Masumi melirik saat gadis
itu mengerutkan kening begitu membaca nama yang muncul di layar. Dia penasaran
dengan apa yang akan dilakukan kekasihnya. Di luar dugaan, Maya menekan tombol
merah dan kembali meletakkan handphone-nya
di meja.
“Apa?” tanya Maya pada
Masumi yang terpaku menatapnya.
“Kenapa tidak dijawab?”
tanya Masumi.
“Kau ingin aku
menjawabnya?” Maya justru heran mendengar pertanyaan kekasihnya.
Masumi langsung
menggeleng. “Jujur saja aku tidak suka kau berbicara pada Koji.”
“Aku tahu, karena itu aku
tidak menjawabnya,” jawab Maya santai.
Masumi tersenyum
mendengar jawaban kekasihnya. “Mungkin seharusnya aku memukul kepala Koji lebih
keras agar dia bisa berpikir jernih,” celetuk Masumi dengan jemari yang sibuk
mengetik pesan untuk Hijiri.
“Itu tidak lucu, Masumi.”
Tuan Muda Hayami itu
menatap kekasihnya yang kini cemberut. “Jadi kau kesal karena aku memukulnya?”
“Tidak.” Maya jadi
mengingat kembali wajah Koji yang penuh lebam. “Hanya penasaran, apa benar kau
memukul Koji?” tanyanya santai.
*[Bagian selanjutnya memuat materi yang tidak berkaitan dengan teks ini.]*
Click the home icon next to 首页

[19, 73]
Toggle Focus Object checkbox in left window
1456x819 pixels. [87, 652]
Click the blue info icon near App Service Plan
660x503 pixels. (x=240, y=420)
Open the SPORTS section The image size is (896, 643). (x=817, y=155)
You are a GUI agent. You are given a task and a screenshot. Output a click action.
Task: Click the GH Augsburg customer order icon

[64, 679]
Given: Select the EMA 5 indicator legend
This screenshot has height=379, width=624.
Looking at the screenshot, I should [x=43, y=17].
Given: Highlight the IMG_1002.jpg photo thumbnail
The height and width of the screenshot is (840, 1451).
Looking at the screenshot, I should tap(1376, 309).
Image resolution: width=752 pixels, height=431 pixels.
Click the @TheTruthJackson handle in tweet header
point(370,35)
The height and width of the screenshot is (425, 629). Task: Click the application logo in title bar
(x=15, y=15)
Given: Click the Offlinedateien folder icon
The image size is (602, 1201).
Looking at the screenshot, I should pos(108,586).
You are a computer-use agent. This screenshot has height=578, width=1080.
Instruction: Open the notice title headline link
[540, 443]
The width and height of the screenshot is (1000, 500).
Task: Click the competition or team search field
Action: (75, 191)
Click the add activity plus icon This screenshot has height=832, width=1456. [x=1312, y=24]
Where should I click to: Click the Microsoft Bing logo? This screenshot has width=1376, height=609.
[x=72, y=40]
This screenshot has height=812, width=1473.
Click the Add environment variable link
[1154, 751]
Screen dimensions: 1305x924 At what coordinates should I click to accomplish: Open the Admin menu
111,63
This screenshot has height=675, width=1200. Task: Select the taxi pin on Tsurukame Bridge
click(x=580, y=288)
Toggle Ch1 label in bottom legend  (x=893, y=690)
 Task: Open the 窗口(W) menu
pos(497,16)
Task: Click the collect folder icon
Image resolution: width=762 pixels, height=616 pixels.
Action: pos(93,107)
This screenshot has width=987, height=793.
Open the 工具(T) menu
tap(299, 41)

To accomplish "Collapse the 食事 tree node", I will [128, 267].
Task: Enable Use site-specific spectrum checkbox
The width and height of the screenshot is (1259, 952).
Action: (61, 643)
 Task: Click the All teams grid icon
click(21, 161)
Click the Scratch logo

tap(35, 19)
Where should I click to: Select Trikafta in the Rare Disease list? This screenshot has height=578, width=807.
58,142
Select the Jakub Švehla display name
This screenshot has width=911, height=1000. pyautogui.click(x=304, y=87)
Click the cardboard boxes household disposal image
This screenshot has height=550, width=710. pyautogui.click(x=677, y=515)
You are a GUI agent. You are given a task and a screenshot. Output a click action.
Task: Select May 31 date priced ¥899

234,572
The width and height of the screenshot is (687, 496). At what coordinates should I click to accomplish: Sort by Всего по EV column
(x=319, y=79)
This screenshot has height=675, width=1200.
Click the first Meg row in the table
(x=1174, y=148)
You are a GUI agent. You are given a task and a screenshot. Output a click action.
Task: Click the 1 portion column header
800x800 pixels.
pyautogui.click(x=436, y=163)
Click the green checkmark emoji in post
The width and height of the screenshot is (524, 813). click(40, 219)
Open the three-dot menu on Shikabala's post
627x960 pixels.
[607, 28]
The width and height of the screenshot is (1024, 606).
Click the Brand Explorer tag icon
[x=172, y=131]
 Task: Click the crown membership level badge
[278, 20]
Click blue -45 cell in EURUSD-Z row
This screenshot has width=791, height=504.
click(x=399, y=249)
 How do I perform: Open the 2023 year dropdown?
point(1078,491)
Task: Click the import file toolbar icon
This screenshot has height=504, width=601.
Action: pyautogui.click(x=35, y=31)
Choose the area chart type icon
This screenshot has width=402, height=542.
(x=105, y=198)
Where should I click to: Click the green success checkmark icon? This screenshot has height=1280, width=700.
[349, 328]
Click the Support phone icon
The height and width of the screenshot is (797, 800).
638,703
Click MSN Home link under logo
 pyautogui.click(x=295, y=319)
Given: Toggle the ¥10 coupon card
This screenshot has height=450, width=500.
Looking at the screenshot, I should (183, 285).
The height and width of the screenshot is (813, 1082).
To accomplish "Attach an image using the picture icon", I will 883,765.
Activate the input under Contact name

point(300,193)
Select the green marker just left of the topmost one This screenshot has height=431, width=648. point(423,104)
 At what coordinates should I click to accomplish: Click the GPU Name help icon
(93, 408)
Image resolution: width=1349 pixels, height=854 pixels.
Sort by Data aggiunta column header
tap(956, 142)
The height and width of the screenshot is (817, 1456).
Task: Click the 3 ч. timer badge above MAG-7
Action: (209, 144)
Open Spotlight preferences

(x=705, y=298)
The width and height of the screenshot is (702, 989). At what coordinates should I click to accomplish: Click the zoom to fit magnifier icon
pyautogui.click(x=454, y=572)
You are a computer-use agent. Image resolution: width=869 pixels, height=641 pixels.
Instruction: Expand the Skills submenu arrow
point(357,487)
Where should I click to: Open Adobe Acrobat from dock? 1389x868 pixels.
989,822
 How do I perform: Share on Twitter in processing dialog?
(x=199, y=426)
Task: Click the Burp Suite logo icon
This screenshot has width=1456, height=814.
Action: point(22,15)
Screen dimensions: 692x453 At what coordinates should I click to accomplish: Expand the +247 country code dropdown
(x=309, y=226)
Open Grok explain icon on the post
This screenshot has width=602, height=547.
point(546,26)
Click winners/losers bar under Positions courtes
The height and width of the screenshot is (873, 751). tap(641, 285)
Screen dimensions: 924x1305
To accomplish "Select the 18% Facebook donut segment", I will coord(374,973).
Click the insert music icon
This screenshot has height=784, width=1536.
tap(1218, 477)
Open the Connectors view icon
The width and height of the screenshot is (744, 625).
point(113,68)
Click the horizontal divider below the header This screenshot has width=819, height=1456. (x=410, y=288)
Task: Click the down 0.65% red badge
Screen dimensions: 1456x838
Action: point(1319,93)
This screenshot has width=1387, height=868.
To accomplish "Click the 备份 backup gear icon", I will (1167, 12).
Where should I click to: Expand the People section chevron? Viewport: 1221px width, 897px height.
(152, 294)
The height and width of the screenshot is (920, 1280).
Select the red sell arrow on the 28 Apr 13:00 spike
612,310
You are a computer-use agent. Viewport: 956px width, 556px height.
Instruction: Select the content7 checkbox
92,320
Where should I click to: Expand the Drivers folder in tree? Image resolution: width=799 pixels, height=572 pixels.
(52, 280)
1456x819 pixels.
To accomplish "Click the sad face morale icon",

Tentunya Masumi tidak tahu jika Maya bertemu
Koji pagi tadi.
Masumi meletakkan handphone-nya lalu menatap Maya serius.
“Kau tidak percaya?”
“Entahlah,” jawab Maya
sembari mengendikkan bahu. Dia lalu mengambil apel yang tadi dikupasnya.
“Aku memang
menghajarnya.” Masumi menangkap pergelangan tangan Maya tepat saat gadis itu
akan menggigit apelnya.
Ekspresi kesal Masumi
membuat Maya terkikik dalam hati, dia memang sengaja ingin menggoda kekasihnya.
“Maya?” Sepertinya harga
diri Masumi cukup terluka karena perkataan Maya.
“Baiklah, baiklah, aku
percaya.” Maya pun tidak dapat menahan tawa saat melihat ekspresi wajah Masumi
yang masam.
“Kau menggodaku?” Masumi
menarik gadis itu untuk duduk di atas pangkuannya, membuat Maya memekik karena
terkejut dan menjatuhkan potongan apelnya.
“Hei, apa yang kau
lakukan?” protes Maya saat Masumi memeluknya erat.
“Menghukummu karena sudah
menggodaku.” Masumi melandaikan sisi wajahnya di dada Maya. Dia bisa mendengar
degub jantung kekasihnya.
“Aku tahu kau bisa
berkelahi, mana mungkin aku meragukanmu,” ucap Maya kemudian.
Perkataan Maya membuat
Masumi menautkan alis. Dia pun menatap kekasihnya heran. “Dari mana kau tahu
kalau aku bisa berkelahi?”
Gadis itu tersenyum lalu
menyandarkan kedua tangannya di bahu Masumi. “Kau lupa? Kau pernah menghajar
tiga orang dan hanya demi melindungiku kau rela menjadi tameng, dipukuli sampai
pingsan.”
Ingatan Masumi langsung
melayang pada kejadian beberapa tahun silam. Malam dimana Maya menunggunya
hingga larut di depan kantor lalu menangis. Malam dimana dia mendengar Akoya
mengungkapkan perasaannya dan menganggapnya sebagai mimpi.
“Kau lupa?” ulang Maya.
Masumi menggeleng lalu
tersenyum. “Tidak, aku bahkan masih ingat dengan jelas setiap perkataanmu
Akoya.”
“Ka-kau mendengarnya?” seru
Maya terkejut. Dia tidak menyangka kalau Masumi mendengar semuanya. Saat itu
Maya berpikir kalau Masumi masih pingsan dan dia …
“Kau juga menciumku,”
kata Masumi yang bisa menebak apa yang sedang dipikirkan oleh kekasihnya.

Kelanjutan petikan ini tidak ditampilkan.